One of his first jobs out of Walford was on the stage of the Sheffield Crucible under the gaze of director Jamie Lloyd, one of the most highly regarded young British directors of the moment in a play that is a modern classic.
Playing the part of Mick in Harold Pinter’s The Caretaker was an important moment for Harman. It showed not just that he had the chops when it came to acting on stage, but re-positioned him in the heads of many who had thought EastEnders was his limit.
“I came from theatre, that was what I had always done, but when I came out of EastEnders, that’s what people recognised my name for,” he says. “The first thing I did was a musical, which I don’t think people were expecting (he received impressive reviews for his turn as Sky Masterson in Guys and Dolls) and then I came to Sheffield to do The Caretaker,” he says.
When he came to Sheffield to play Mick, in a modern classic of British theatre, it was a marker that he could stand on the shoulders of a theatrical giant like Pinter and not wobble. Other shows followed and he returned North a few years later for True West, this time on the stage of the Sheffield Crucible Studio.
It was an underlining of the fact that here was a serious – and very good – actor.
“I was lucky after EastEnders, I didn’t have to choose to do things because of the money. I never decided to do something because it would make me ‘more famous’. That was never a consideration.
“I enjoyed creating a world on stage and telling a story. That was always the big attraction for me.”
Which is all well and good, but choosing interesting parts to play and deciding to direct is a bit of a jump. It is also a significantly onerous job, an actor knows that better than anyone, so to want the job, you need to be a certain sort.
“It’s because I have always been really nosey. I knew how my bit worked, the being on stage part, but I wanted to learn about how it all fit together, how the big picture worked,” he says. “It was actually when I was in Sheffield doing True West that I really started to think about the possibility of directing.”

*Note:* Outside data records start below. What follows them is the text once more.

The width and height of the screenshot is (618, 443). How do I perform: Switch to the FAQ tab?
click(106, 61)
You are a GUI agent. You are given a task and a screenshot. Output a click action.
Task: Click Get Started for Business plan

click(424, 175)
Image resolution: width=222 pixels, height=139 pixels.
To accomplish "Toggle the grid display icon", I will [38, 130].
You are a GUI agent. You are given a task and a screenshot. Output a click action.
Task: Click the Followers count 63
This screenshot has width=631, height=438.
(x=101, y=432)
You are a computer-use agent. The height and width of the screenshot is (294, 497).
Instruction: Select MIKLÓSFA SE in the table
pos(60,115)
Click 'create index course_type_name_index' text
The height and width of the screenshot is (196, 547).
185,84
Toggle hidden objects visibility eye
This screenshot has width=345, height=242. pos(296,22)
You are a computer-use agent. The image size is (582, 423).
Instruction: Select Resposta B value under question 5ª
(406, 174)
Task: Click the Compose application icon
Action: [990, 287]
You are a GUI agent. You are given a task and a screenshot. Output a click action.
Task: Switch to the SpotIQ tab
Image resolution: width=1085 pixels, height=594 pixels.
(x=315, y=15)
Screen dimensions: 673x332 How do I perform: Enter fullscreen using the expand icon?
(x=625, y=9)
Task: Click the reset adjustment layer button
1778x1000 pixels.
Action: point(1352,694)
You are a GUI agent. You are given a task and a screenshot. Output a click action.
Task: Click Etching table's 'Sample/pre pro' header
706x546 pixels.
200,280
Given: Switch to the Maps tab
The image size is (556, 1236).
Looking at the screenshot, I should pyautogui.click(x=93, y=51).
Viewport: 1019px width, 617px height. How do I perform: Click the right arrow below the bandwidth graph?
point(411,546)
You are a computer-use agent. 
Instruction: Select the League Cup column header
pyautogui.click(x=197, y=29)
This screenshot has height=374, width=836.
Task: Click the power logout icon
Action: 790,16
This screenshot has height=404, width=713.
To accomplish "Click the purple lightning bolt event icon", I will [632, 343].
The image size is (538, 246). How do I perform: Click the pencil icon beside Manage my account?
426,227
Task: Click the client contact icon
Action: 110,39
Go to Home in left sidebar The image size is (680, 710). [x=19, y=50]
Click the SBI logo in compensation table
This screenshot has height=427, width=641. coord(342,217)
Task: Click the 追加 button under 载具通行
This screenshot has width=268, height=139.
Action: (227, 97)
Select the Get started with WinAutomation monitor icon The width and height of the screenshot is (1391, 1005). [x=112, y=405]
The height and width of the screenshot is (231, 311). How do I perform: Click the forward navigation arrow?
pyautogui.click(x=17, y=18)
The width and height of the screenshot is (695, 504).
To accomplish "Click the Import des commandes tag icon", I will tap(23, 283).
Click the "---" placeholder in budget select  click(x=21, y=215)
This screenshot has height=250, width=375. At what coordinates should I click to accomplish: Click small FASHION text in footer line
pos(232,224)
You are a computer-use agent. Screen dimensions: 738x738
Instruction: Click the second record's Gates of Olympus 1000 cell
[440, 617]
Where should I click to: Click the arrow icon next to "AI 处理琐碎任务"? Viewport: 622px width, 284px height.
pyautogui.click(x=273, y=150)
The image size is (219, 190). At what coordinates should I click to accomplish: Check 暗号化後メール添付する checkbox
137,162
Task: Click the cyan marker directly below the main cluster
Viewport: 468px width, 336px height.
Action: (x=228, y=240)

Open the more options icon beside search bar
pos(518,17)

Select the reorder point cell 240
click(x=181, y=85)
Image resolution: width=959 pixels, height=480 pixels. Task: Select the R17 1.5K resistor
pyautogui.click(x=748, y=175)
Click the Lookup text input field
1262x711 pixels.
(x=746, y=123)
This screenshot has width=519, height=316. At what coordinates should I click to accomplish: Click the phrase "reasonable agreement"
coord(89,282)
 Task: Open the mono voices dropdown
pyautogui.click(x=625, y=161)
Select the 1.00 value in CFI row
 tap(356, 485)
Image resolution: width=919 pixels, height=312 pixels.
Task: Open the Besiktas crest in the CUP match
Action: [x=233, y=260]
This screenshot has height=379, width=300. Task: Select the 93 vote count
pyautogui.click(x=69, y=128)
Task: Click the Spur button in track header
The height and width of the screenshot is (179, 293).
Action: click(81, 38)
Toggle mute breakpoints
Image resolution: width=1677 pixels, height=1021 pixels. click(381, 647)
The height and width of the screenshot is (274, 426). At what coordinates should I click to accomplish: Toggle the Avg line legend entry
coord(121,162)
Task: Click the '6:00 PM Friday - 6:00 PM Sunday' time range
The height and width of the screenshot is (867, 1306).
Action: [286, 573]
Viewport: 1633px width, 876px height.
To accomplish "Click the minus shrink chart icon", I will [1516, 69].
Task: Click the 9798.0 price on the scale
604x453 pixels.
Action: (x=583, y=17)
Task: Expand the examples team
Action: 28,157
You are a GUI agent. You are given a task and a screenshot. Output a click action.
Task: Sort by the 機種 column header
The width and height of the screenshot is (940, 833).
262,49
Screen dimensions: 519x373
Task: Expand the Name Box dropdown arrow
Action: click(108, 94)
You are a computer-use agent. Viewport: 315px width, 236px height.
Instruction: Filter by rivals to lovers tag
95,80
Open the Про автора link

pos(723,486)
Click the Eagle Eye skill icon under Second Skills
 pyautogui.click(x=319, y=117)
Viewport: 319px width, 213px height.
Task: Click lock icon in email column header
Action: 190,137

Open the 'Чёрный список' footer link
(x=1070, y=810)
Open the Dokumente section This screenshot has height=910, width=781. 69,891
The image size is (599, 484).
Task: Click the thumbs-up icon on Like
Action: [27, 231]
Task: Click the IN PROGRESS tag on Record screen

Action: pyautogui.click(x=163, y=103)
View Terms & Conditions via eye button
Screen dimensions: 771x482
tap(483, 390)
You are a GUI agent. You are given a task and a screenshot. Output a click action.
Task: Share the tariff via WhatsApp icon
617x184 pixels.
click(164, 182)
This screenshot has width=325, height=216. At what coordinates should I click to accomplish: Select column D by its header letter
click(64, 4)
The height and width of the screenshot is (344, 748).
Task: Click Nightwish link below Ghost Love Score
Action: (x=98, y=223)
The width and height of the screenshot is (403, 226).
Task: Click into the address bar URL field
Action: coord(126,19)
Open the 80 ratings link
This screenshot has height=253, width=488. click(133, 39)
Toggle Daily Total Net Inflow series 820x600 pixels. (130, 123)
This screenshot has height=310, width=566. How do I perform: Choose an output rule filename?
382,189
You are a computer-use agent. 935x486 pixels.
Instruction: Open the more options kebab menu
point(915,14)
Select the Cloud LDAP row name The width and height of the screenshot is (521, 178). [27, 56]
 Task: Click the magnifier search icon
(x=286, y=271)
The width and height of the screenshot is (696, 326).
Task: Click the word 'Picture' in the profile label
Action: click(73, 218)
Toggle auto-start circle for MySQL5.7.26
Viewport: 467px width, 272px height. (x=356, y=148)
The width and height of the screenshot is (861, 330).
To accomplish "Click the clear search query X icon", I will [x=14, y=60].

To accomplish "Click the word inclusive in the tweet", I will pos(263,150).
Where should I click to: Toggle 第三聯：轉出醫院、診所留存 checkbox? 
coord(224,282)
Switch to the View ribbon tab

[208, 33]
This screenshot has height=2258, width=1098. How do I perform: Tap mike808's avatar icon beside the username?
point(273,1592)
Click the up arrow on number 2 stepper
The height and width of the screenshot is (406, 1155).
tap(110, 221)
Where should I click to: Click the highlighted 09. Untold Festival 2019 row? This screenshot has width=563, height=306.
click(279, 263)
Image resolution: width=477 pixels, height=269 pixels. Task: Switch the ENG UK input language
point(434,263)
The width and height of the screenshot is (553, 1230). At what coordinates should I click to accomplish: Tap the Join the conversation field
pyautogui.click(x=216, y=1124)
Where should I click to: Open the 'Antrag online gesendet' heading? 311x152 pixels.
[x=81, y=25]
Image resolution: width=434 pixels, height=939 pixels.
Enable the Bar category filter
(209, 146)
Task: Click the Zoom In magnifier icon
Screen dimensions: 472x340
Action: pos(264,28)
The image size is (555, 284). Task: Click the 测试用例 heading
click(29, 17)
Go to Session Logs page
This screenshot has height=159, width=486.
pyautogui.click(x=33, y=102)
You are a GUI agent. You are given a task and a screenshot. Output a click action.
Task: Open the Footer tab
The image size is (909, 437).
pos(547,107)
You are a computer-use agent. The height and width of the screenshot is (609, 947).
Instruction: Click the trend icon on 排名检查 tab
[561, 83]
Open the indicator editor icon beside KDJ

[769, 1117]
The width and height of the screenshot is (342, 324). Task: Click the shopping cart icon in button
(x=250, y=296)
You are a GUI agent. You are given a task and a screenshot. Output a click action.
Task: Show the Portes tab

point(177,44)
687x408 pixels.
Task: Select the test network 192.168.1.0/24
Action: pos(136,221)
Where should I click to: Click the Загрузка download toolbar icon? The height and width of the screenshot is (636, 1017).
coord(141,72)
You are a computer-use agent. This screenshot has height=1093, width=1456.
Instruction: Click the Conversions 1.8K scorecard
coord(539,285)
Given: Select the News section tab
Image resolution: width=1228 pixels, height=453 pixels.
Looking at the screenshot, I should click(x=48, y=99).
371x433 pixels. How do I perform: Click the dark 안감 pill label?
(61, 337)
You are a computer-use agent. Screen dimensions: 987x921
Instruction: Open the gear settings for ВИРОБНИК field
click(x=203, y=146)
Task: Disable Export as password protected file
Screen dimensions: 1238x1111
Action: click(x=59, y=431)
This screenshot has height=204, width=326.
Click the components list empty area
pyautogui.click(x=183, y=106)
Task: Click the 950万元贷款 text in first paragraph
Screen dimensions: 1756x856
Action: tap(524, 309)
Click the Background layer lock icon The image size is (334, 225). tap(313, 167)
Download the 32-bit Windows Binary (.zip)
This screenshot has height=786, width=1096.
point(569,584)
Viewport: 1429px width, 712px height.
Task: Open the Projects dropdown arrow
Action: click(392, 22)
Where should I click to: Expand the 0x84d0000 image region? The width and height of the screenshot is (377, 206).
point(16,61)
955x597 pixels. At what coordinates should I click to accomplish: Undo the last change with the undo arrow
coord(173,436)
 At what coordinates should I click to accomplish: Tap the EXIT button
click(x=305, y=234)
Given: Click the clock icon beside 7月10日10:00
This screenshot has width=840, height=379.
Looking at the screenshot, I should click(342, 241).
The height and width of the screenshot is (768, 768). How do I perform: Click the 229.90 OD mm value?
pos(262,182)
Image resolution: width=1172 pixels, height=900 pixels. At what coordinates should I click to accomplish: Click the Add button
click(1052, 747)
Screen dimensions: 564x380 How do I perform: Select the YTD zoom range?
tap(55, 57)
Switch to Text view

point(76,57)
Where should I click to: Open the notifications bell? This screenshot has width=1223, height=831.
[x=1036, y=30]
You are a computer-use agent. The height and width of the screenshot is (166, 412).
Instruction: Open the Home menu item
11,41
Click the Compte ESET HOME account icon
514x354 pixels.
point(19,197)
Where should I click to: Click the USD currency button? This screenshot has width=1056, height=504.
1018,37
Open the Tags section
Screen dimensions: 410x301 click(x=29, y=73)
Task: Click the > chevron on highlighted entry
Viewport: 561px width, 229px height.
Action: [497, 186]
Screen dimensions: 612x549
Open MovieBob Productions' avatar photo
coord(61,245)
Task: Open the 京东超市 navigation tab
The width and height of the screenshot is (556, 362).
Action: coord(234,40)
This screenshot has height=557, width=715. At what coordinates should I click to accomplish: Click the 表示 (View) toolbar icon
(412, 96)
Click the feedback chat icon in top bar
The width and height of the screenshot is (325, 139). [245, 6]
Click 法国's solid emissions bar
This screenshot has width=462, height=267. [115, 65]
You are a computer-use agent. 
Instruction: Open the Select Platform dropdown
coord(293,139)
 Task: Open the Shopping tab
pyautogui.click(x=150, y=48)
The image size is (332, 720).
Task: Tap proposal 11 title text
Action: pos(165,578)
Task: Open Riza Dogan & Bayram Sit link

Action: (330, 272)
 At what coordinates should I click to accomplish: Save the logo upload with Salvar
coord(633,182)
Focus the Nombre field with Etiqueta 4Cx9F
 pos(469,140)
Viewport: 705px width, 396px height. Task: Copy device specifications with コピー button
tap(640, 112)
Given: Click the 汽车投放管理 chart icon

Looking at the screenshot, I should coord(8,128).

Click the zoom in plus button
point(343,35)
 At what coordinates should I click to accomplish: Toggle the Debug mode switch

Before that thought turned into reality, however, came the part he played in the West End that ultimately gave him the opportunity to finally take the reins on a project. He was cast as Lord Farquaad in Shrek The Musical in the West End. Any remaining doubters about this once bad-guy-on-a-soap-opera evaporated when he won an Olivier for his performance.
They don’t hand those out without good reason. He had proved himself over and over, he had earned his chance to direct. The producers offered him the chance to put his mark on the tour of Shrek and he will open it in July at Leeds Grand Theatre, where it will run for just short of a month. “The great thing about opening in Leeds is that the company will really come together. When you do a show in London, people jump on the bus at the end of a show and go home, but when you are in a different city, you spend more time with each other and I think that makes for a better show,” says Harman, already aware that one of his jobs as director is to create harmony in the cast.
Shrek The Musical, July 23-August 17.